[[ Material shown open ]]

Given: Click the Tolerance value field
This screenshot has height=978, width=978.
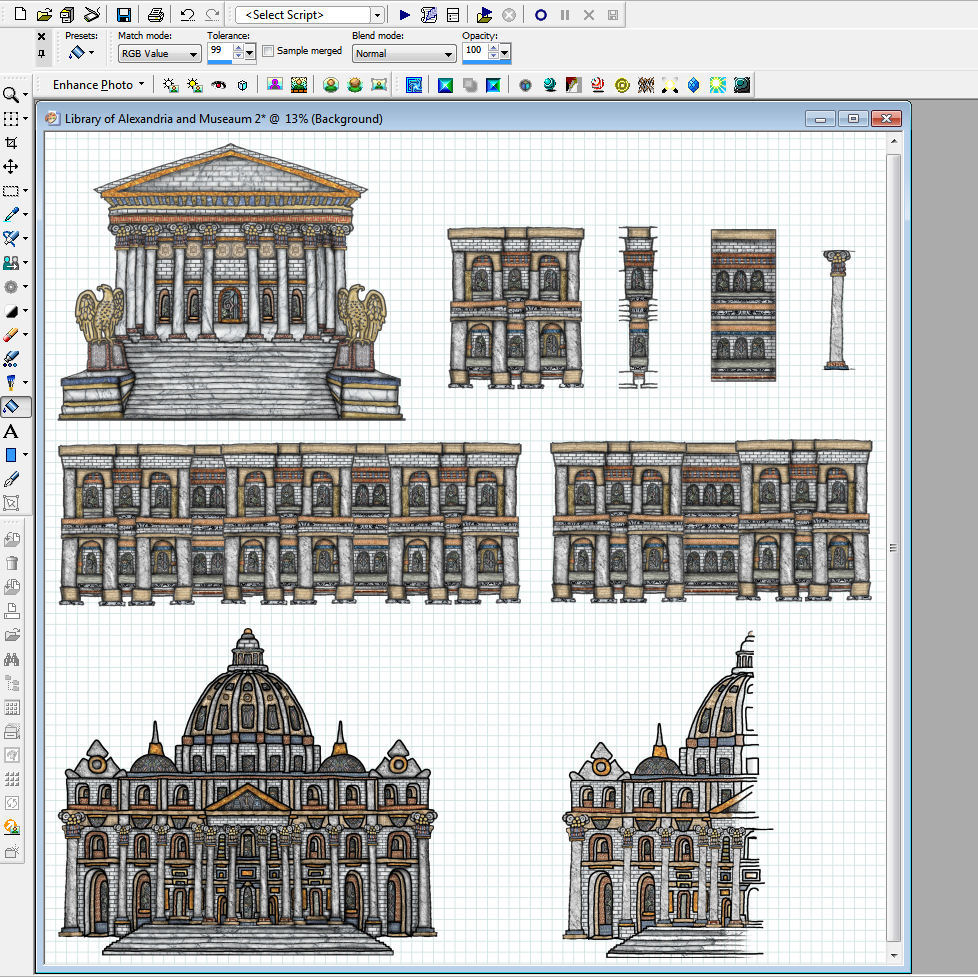Looking at the screenshot, I should coord(219,50).
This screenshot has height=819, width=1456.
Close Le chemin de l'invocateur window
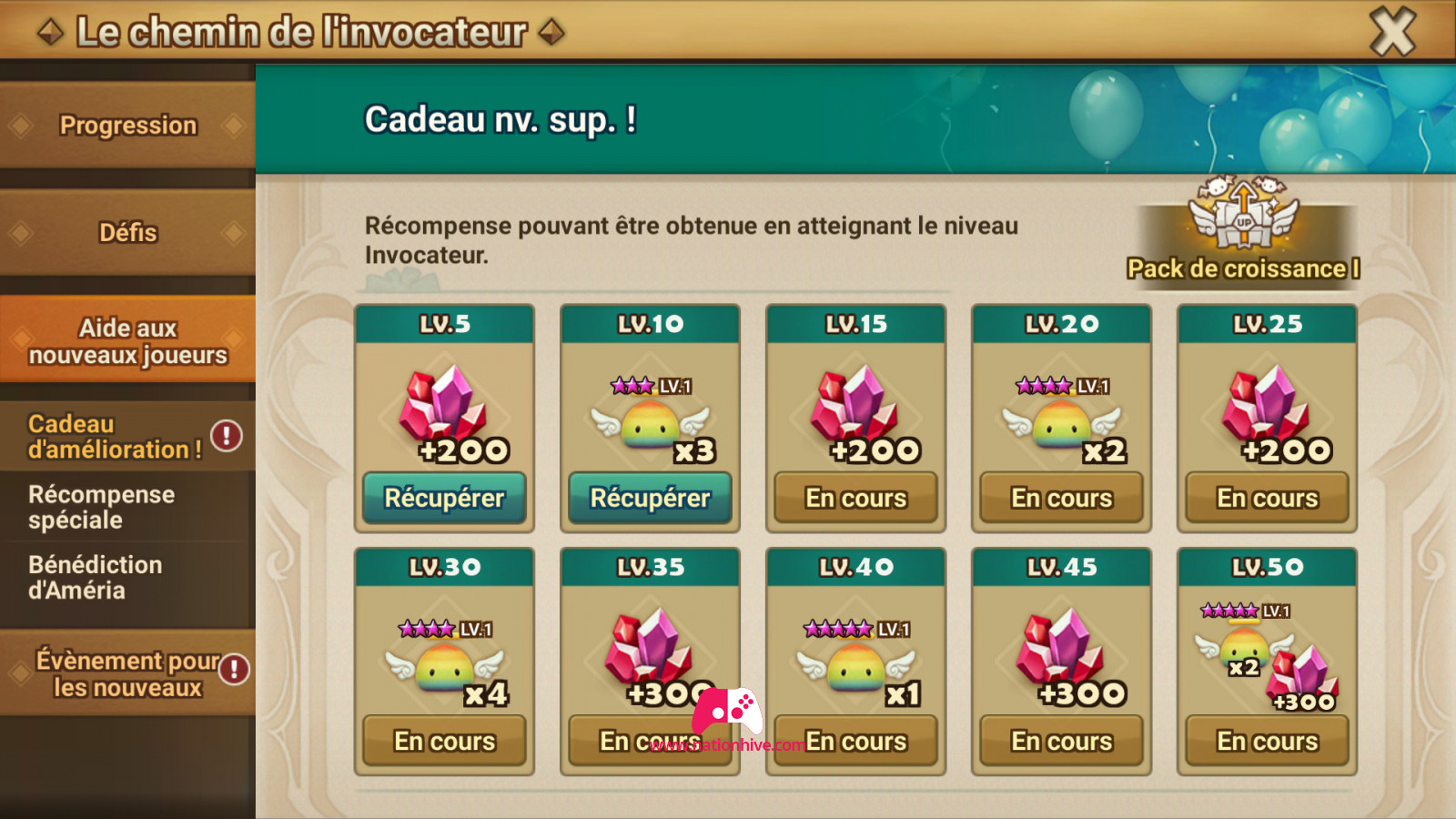(1392, 32)
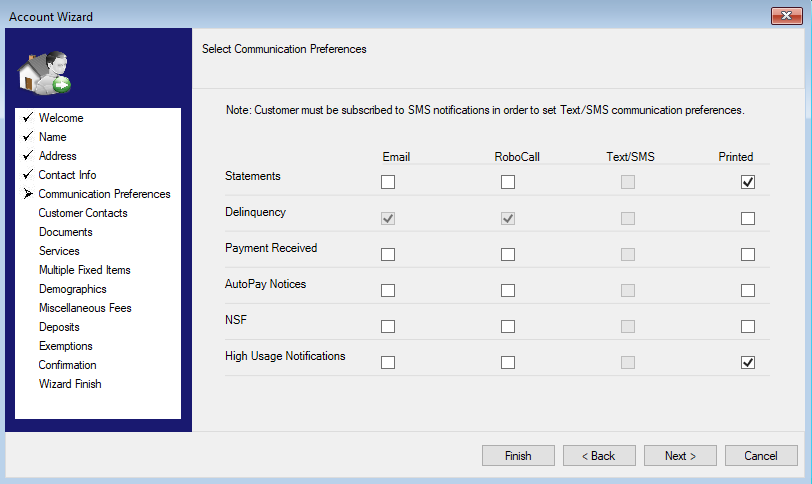Uncheck Printed for Statements
Viewport: 812px width, 484px height.
coord(748,182)
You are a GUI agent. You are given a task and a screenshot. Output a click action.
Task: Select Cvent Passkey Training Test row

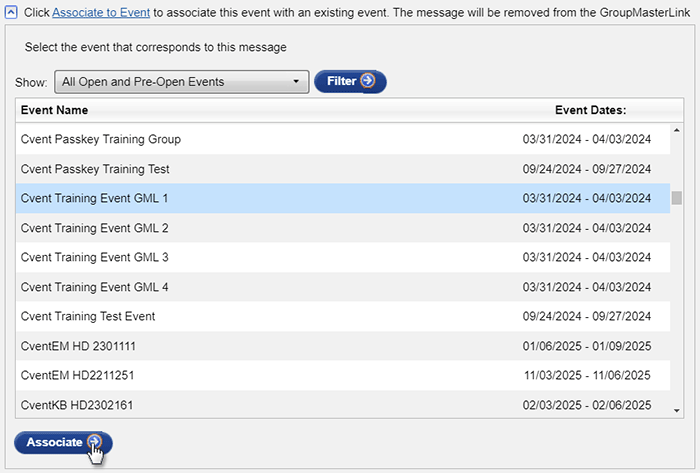[x=95, y=169]
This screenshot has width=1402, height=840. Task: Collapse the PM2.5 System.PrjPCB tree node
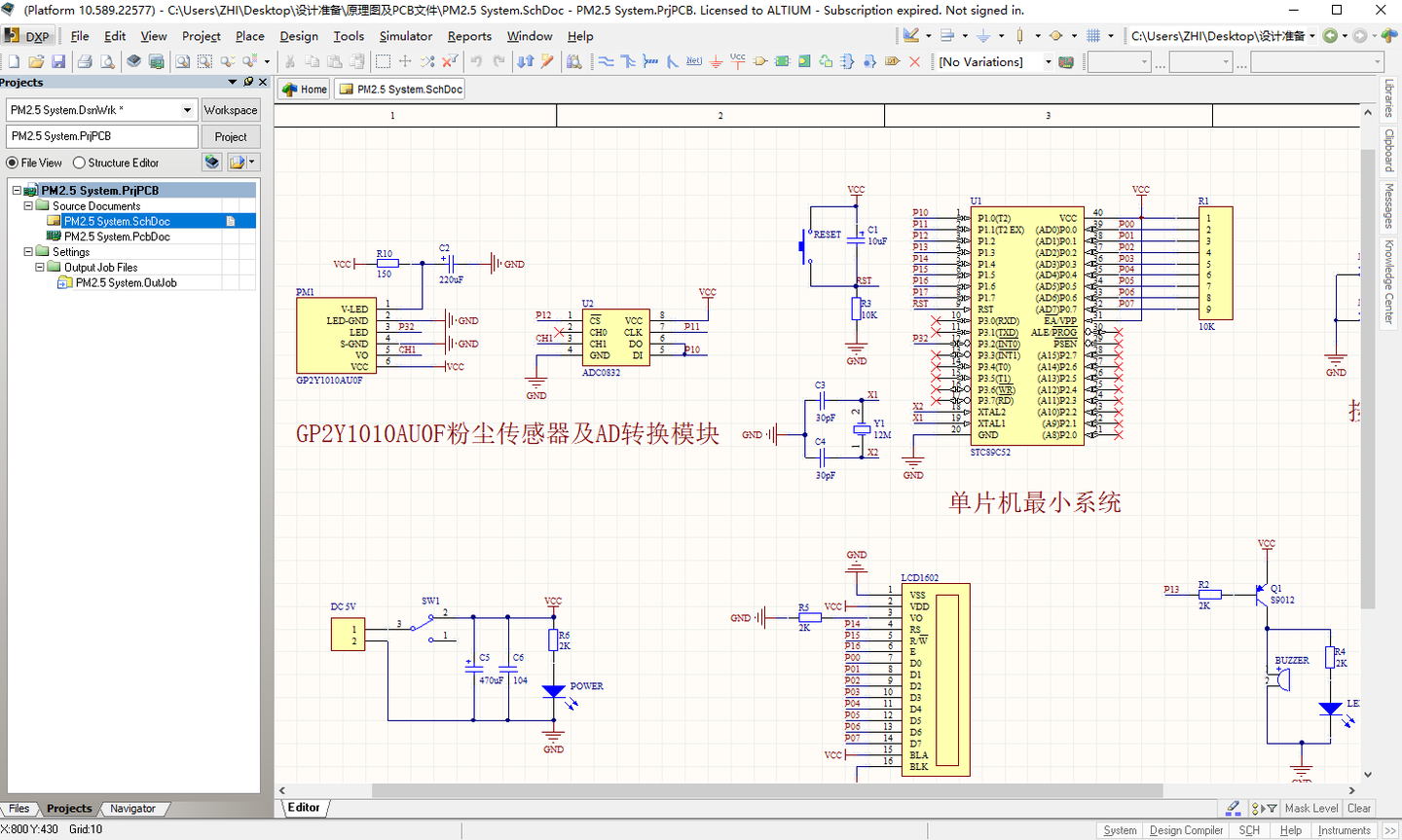[17, 190]
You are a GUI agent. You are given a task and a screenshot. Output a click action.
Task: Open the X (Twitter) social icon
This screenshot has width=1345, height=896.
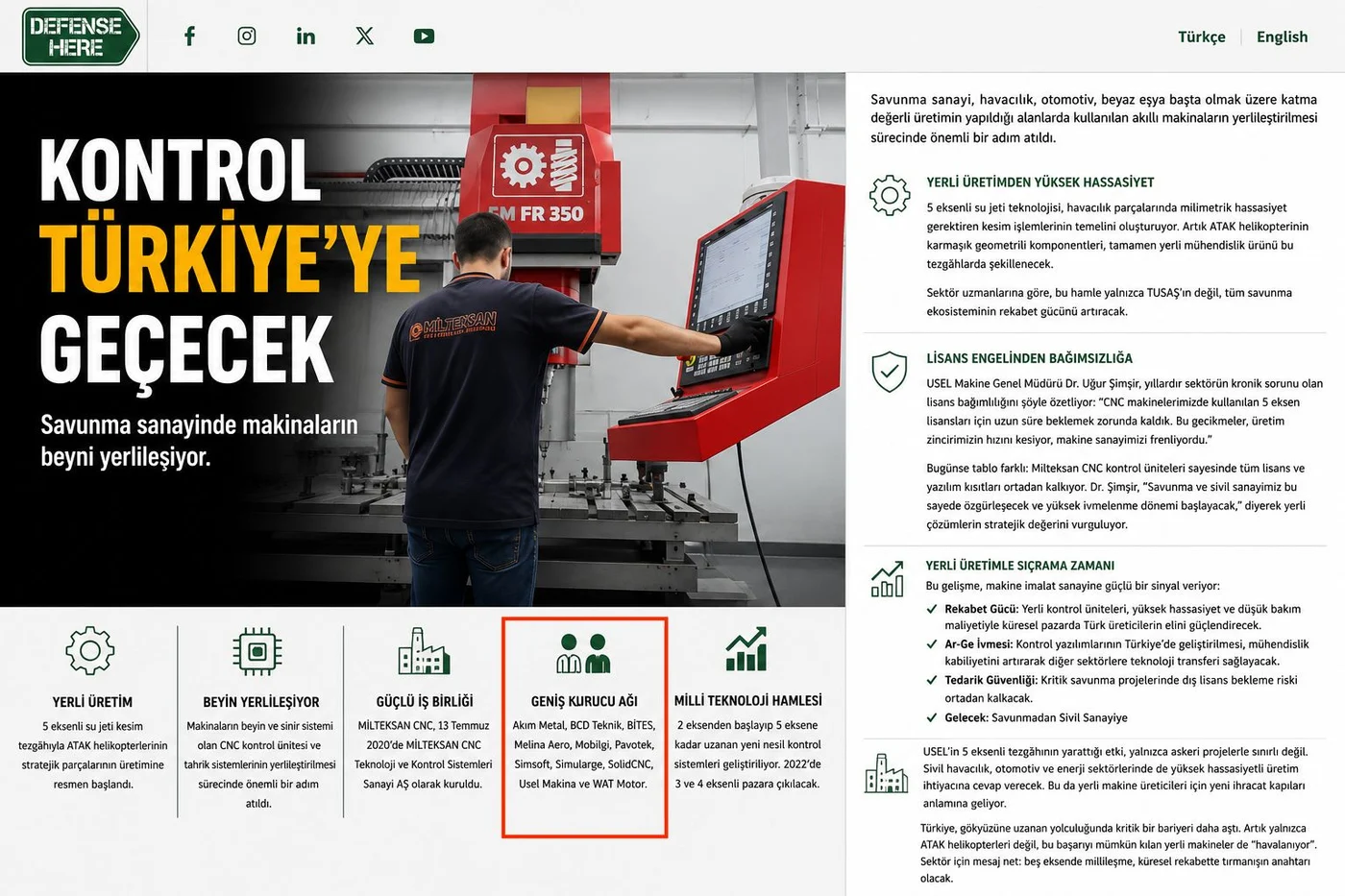click(x=365, y=36)
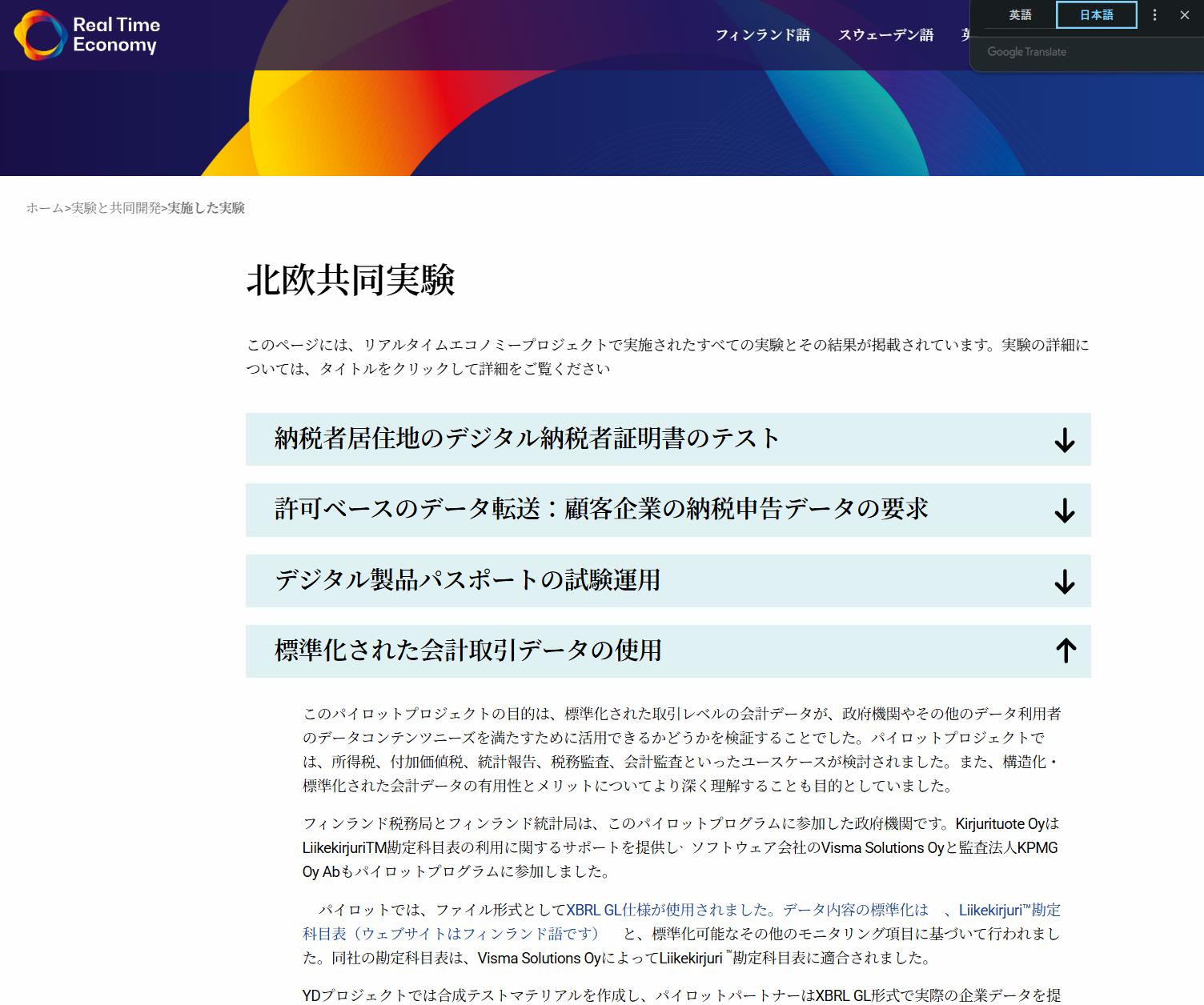Image resolution: width=1204 pixels, height=1005 pixels.
Task: Expand デジタル製品パスポートの試験運用 down arrow
Action: pyautogui.click(x=1064, y=582)
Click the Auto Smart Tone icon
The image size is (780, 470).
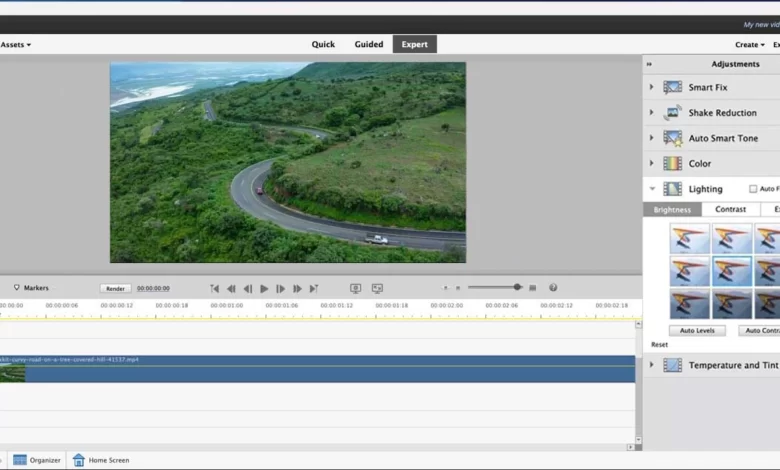[x=673, y=138]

[[ Material shown closed ]]

Work request:
All that is wanted is the number of lines in the records that include the string "icon".

Exercise output:
2